Skills
A skill is a Markdown file that teaches zi when and how to do one kind of work.
Use a skill for reusable craft: debugging a Zig failure, shipping a change, reviewing a diff, using a house style. Keep it narrower than a handbook and clearer than a vibe.
Locations
zi loads skills from:
~/.zi/agent/skills/
<project>/.zi/skills/Extra paths may be listed in settings.json:
{
"skills": ["../zi-skills"]
}See Resource discovery for path rules.
File shapes
The usual shape is a directory with SKILL.md:
skills/
└─ git/
└─ SKILL.mdzi also accepts root-level Markdown files in a skill path:
skills/
└─ commit-message.mdDiscovery is recursive. Dot directories and node_modules are skipped. If a directory contains SKILL.md, that file represents the directory and zi does not keep looking below it.
Frontmatter
---
name: git
description: Stage explicit files, commit with a conventional message, and never force-push.

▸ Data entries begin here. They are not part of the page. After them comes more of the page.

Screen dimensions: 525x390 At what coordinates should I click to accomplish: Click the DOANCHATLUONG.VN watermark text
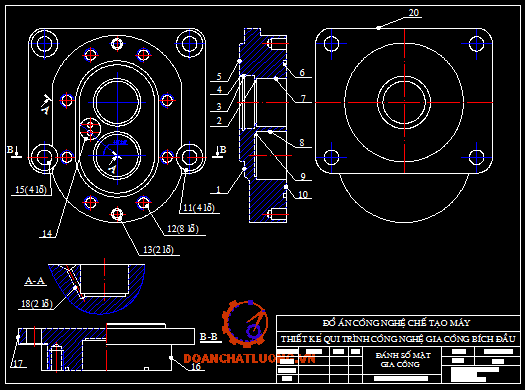[249, 359]
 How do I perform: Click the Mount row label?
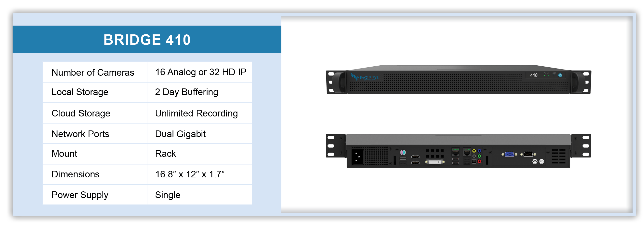[64, 154]
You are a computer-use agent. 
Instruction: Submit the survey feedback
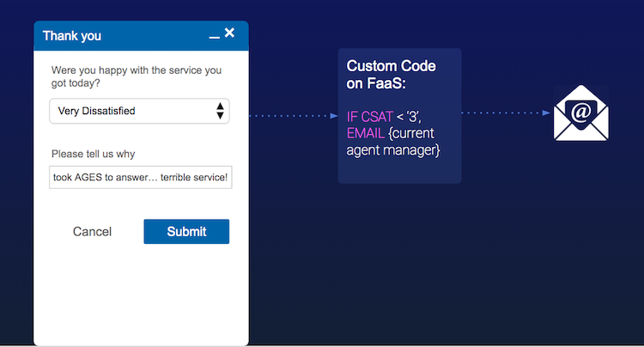(x=186, y=232)
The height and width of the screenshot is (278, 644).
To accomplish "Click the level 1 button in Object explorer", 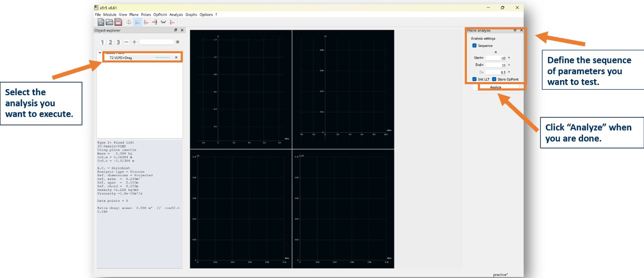I will 102,42.
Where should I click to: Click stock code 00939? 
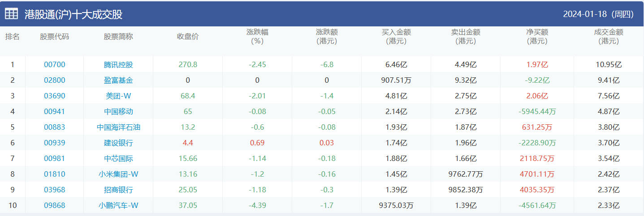[x=54, y=143]

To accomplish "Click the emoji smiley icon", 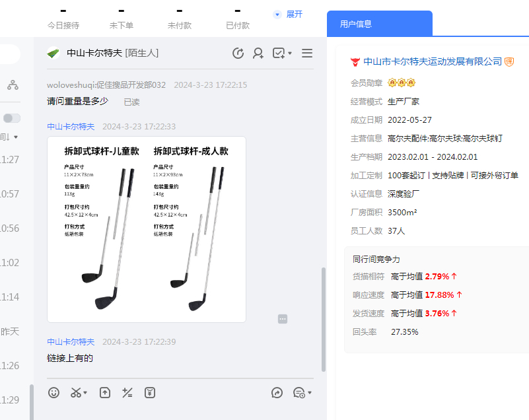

disable-model-invocation: false
---
# git
Use this when the user asks to commit, stage, push, split hunks, or manage worktrees.description- Required. Empty descriptions are ignored.
name- Optional. Defaults to the parent directory name. If set, it should match the parent directory.
disable-model-invocation- Optional boolean. Use
trueto keep the skill from being invoked by the model.
Skill names must be lowercase letters, digits, and single dashes. They cannot start or end with a dash. Keep them under 64 characters.
Descriptions should be short enough to scan. The loader warns above 1024 characters. That is already too long for a tired maintainer.
Body
The body is instructions for zi and future agents. Write it like an operator note:
- what triggers the skill
- what to read first
- what commands are safe
- what commands are forbidden
- what output or artifact to produce
Prefer checklists and examples. Avoid hidden policy. If the skill needs code, make an extension.
Collisions
The first loaded skill with a name wins. Later skills with the same name are skipped and reported as collisions.
Use distinct names. Boring names are good names.